Our Power of School Choice

January 29, 2024 3:25 pm

Our Power of School Choice, from a Mom Paying it Forward

By Geomarie Ramos

 

If you go back just a few generations, you’ll find that the concept of “school choice” was vastly different than today. Parents had limited choices for their children’s education—the local public school, nearby private school, or a home-school model riddled with the challenges of a non-tech world and a society defined by both parents working full-time jobs. Even among these few choices, the preferred option may have been passed up due to financial, geographical, or convenience factors.

 

How different things are today! Every National School Choice Week (this year January 21-27), millions celebrate, build awareness for, and inspire parents to exercise their right to select the very best educational journey for their children. Today, our choices open a world of possibilities through public, private, magnet, charter, cyber charter, online, home, and nontraditional options. Our choices collectively demonstrate there is no such thing as one-size-fits-all education and provide parents with a pathway to learning—whether their child is academically advanced, has a learning disability or physical or emotional challenges, or experiences an issue that makes learning in one environment or another unproductive.

 

Harnessing the power of school choice requires parents to actively learn about the different types of schools and educational options open to us. Then, we must look closely at our children, consider what we’ve learned, and ask ourselves, “Would their lives be enriched by a different course of education?” Or “Is their current educational environment harming them?” This process of building hope into education is what School Choice Week has been supporting for the past fourteen years.
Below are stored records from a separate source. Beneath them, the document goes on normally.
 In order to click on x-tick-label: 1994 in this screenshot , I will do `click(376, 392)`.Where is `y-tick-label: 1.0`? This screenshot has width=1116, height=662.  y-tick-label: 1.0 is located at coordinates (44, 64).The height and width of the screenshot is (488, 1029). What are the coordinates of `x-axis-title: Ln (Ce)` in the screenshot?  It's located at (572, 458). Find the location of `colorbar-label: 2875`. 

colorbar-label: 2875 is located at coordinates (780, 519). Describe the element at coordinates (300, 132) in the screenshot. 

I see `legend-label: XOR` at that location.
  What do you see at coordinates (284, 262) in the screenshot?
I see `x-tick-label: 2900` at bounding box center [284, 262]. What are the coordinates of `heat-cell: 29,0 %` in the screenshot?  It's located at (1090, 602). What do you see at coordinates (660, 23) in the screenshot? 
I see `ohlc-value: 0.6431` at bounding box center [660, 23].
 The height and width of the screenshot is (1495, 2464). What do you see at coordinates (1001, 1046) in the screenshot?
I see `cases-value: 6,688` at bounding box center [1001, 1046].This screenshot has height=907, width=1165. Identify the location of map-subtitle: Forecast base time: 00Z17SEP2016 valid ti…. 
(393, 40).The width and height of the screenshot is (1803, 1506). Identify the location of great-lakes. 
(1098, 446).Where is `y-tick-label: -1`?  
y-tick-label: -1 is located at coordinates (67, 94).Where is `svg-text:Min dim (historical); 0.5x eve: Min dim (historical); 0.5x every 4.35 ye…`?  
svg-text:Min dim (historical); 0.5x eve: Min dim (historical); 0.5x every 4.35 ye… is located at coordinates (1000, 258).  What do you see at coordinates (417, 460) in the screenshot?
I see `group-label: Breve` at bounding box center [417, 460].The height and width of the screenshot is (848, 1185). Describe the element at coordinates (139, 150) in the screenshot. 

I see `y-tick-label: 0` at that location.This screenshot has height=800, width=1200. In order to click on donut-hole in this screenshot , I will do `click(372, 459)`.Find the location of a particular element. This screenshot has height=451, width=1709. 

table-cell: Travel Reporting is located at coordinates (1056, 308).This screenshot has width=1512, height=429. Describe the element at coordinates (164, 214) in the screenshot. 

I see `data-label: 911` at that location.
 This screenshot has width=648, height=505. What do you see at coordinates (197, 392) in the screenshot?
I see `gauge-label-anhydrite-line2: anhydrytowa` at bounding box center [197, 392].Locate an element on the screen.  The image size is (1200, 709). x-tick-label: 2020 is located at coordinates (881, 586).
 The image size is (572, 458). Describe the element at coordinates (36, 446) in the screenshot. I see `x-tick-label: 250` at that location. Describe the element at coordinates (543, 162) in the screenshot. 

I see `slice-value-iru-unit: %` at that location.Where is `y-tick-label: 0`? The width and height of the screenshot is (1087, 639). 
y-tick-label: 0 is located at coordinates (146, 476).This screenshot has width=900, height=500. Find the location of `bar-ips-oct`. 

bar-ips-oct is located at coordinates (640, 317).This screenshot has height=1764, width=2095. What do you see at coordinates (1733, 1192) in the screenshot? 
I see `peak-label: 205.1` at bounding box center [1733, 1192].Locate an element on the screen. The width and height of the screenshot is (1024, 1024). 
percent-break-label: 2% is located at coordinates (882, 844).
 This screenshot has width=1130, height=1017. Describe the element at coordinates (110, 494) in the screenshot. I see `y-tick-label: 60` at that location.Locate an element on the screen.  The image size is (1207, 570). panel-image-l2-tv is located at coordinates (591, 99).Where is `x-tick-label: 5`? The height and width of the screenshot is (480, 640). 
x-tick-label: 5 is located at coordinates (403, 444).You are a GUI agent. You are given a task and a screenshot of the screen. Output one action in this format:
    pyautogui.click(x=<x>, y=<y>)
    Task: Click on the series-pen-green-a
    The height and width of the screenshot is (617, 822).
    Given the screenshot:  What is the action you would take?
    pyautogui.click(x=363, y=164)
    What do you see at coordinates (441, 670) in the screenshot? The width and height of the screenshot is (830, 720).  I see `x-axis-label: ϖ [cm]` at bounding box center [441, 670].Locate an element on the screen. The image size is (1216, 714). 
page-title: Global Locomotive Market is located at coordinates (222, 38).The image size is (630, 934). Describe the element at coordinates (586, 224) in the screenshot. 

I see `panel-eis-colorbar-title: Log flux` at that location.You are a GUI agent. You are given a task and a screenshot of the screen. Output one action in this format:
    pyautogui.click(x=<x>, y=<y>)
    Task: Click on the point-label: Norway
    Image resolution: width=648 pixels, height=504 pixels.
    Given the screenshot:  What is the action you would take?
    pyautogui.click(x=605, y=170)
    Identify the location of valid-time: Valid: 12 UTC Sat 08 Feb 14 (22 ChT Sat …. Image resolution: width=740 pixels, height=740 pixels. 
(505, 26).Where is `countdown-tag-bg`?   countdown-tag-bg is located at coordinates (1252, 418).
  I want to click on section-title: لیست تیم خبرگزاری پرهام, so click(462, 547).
(Photo Credit: Impressions by Jess Luna)

I am a proof of the criticality and power of school choice. If my mother hadn’t agreed to send me to Agora Cyber Charter School in 10th grade, I would be a high school dropout. Instead, I am an Agora graduate, a Penn State University graduate with a B.S. in psychology with a minor in rehabilitation and human services, am working on my master’s in clinical mental health counseling and I want to attend law school to eventually impact mental healthcare. And I’m a proud mother whose daughter is currently doing very well at our local brick-and-mortar public elementary school.

 

Moving from Jersey City to Allentown as an 8th grader was anxiety laden enough. I spent two years of public schooling constantly having to fight to learn—defending myself against kids doing typical “bad student things” on a much greater scale than I ever imagined was possible, and teachers who advised me to just let it go. The disruptions to my learning became too much to bear. My family weighed our choices and Agora rose to the top. It was a life-changing move focused on what I really cared about—learning.

 

Agora supported me beyond expectations, academically and socially. This was not like online district classes that leave you on your own. I had a Family Coach, teachers readily accessible to answer questions, and a counselor invested in helping me figure out what I wanted as a student and in a career, then making sure my academics supported it. I had access to classes like anthropology that filled my thirst for learning. I was nurtured to increase my responsibility, starting as a synchronous learner before advancing to asynchronous. The flexibility in scheduling allowed me to have a job to help support myself and my family financially. When I graduated in 2015, I was incredibly prepared for college.

 

Clearly Agora was for me. Parents and children do not have to settle for the drama and chaos that can come with a brick-and-mortar environment. Surround your children with positive people and experiences and you will have positive outcomes.

 

However, I also stress the importance of understanding your choices and making the right one for your child’s education. My mother made the best choice for me, and I’m paying it forward for my daughter. As empowering as Agora has been for me, the right choice for her today is public brick-and-mortar elementary school. As School Choice Week tells us, “When parents have educational freedom, great things happen.” They are happening for me. They will happen for my daughter. They can happen for your family, too—when you understand and exercise your ability to choose.